Selected text →
--- START ---

Getting Things Right - Part Three

THE END OF THE MASTER BUILDER
Checklists seem to provide a kind of cognitive net.  They catch mental flaws inherent in all of us – flaws of memory and attention and thoroughness.

There are three different kinds of problems in the world:
1.  Simple – ones like baking a cake from a mix.  There is a recipe.  Sometimes there are a few basic techniques to learn.  But once these are mastered, following the recipe brings a high likelihood of success.
2.  Complicated – ones like sending a rocket to the moon.  They can sometimes be broken down into a series of simple problems.  But there is no straightforward recipe.  Success frequently requires multiple people, often multiple teams, and specialized expertise.  Unanticipated difficulties are frequent.  Timing and coordination become serious concerns.
3. Complex – ones like raising a child.  Every child is unique.  Raising one child may provide experience but it does not guarantee success with the next child.  Indeed the next child may require an entirely different approach.

“Forcing Functions”- relatively straightforward solutions that force the necessary behavior – checklists.

When to follow one’s judgment and when to follow protocol is central to doing the job well (Doctor) – or to doing anything else that is hard.

Professionals (electricians, pile drivers, doctors, teachers) regard their jobs as specialized domains in which others should not interfere.

Project Executive.  The building industry does not call them field bosses anymore.

Construction schedule.  A line-by-line, day-by-day listing of every building task that needed to be accomplished, in what order, and when.  There was special color-coding, with red items highlighting critical steps that had to be done before other steps could proceed.

Since every building is a new creature with its own particularities, every building checklist is new too.  It is drawn up by a group of people representing each of the sixteen trades.

How are difficulties that could never have been predicted or addressed in a checklist designed in advance be dealt with?  The medical way of dealing with the inevitable nuances of an individual patient case is to leave them to the expert’s individual judgment.

Builders use a “submittal schedule”. – A checklist that specified communication tasks – who had to talk to whom by which date and about what aspect of construction.  Who had to share (or “submit”) particular kinds of information before the next steps could proceed.

--- END ---

Input data →

--- START ---

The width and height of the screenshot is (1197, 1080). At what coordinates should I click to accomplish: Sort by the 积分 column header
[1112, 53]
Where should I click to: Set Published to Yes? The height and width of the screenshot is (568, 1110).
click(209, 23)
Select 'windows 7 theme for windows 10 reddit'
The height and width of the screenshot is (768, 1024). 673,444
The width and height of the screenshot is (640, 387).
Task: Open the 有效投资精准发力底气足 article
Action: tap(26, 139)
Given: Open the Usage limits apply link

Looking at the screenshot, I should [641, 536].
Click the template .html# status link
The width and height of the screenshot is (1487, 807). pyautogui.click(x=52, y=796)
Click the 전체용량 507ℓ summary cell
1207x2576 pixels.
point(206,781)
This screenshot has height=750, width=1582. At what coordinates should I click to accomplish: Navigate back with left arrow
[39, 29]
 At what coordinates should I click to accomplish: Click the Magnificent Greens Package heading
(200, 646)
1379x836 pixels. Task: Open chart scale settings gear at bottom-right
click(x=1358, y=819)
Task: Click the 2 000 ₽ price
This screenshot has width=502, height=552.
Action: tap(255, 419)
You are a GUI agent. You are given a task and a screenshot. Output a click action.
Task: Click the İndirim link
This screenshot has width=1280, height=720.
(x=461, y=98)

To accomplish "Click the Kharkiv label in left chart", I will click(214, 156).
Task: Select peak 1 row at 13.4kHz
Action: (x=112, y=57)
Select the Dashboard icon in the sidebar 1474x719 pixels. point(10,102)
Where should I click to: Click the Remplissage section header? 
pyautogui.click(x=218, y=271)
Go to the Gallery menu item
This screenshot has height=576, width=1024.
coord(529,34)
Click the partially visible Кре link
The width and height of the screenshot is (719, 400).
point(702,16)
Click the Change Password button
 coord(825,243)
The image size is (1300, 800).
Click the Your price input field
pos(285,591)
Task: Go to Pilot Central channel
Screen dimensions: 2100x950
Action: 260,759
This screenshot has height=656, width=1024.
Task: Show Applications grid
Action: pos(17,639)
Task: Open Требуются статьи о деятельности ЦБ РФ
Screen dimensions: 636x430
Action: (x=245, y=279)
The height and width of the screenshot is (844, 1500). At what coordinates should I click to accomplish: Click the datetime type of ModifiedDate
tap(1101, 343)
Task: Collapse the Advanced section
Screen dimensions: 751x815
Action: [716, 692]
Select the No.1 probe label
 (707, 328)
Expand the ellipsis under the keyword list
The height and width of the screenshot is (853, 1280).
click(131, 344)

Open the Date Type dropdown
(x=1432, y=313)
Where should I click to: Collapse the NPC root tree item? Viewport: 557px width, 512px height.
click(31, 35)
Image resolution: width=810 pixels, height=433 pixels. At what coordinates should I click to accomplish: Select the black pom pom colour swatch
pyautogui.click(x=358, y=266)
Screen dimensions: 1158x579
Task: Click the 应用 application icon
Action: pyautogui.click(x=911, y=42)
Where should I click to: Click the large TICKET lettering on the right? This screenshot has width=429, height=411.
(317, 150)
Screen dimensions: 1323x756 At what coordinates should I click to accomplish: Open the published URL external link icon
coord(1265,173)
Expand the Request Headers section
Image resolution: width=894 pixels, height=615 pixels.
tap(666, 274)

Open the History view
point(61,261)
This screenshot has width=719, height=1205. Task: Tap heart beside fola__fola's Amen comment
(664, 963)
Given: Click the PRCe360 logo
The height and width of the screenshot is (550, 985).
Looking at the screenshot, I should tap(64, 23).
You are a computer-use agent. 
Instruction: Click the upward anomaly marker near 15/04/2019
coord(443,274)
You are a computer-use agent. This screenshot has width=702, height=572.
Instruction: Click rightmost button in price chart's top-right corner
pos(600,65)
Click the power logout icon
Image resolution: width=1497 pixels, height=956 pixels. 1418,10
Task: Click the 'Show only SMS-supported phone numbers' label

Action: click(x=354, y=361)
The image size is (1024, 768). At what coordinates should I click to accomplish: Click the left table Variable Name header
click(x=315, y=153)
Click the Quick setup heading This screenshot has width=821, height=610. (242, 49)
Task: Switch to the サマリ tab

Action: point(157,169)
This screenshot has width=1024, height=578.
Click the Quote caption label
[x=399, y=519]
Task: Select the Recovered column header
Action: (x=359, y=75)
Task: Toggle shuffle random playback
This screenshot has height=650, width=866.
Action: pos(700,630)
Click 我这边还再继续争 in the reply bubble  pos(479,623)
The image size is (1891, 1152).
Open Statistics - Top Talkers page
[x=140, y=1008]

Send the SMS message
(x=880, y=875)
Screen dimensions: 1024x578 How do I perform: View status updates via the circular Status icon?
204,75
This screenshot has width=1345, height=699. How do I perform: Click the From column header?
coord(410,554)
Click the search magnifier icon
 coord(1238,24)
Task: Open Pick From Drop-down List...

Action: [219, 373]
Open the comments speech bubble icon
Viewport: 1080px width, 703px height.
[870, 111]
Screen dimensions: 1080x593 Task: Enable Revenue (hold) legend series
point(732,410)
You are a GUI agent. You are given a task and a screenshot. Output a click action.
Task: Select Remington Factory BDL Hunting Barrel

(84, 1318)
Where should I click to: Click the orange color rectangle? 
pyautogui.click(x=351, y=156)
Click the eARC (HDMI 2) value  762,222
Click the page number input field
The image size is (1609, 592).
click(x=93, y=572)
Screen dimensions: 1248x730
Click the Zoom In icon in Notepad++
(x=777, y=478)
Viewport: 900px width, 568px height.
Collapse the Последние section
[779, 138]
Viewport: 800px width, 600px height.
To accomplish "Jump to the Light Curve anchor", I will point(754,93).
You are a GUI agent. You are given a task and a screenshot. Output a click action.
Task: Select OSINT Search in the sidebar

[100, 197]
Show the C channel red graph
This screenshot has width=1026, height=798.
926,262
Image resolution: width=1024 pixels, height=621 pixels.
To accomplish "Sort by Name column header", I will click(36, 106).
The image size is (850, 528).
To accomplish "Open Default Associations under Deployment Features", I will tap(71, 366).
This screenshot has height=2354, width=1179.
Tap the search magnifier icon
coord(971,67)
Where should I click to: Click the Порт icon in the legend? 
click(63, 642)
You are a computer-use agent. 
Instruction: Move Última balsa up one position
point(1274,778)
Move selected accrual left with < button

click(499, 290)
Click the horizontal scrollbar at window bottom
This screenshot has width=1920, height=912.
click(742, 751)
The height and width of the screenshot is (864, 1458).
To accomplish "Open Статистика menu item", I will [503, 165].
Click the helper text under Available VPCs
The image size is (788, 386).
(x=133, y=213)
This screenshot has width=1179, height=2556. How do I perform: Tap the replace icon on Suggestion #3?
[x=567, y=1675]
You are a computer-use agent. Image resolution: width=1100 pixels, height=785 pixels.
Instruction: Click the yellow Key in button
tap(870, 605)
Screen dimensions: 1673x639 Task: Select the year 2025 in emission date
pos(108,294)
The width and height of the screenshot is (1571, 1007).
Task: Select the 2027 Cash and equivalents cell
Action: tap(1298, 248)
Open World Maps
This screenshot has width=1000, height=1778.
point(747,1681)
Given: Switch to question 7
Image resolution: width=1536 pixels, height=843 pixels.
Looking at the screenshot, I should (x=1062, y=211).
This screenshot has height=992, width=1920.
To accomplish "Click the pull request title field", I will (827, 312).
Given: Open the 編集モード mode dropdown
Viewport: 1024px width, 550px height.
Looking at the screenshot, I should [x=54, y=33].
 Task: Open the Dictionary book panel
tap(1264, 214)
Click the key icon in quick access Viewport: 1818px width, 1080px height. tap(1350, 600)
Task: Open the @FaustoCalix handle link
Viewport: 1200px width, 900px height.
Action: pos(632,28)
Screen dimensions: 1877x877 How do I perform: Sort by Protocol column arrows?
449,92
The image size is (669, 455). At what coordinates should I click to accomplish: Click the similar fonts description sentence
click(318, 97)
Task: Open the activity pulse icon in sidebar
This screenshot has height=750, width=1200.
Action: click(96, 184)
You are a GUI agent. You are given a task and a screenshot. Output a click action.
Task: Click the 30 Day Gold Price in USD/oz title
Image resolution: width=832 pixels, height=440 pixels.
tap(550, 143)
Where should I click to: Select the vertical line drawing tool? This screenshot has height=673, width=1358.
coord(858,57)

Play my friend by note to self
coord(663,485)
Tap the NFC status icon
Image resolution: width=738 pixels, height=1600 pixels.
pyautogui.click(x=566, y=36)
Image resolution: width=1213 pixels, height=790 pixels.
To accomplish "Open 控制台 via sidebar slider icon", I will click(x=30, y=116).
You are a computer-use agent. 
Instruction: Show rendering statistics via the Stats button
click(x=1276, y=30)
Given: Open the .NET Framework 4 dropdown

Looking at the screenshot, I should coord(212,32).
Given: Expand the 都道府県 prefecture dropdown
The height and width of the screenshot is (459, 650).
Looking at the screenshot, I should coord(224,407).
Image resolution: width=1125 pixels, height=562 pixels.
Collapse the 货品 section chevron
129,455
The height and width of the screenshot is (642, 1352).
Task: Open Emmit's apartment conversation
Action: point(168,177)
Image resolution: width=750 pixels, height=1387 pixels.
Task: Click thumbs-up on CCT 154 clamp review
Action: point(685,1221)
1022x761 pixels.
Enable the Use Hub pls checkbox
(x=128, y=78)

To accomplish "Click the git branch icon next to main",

--- END ---

Rewrite the part of the checklists text starting with "3. Complex –" and going on through "should not interfere.", changing "pile drivers" to "plumbers".

Expected answer →
3. Complex – ones like raising a child.  Every child is unique.  Raising one child may provide experience but it does not guarantee success with the next child.  Indeed the next child may require an entirely different approach.

“Forcing Functions”- relatively straightforward solutions that force the necessary behavior – checklists.

When to follow one’s judgment and when to follow protocol is central to doing the job well (Doctor) – or to doing anything else that is hard.

Professionals (electricians, plumbers, doctors, teachers) regard their jobs as specialized domains in which others should not interfere.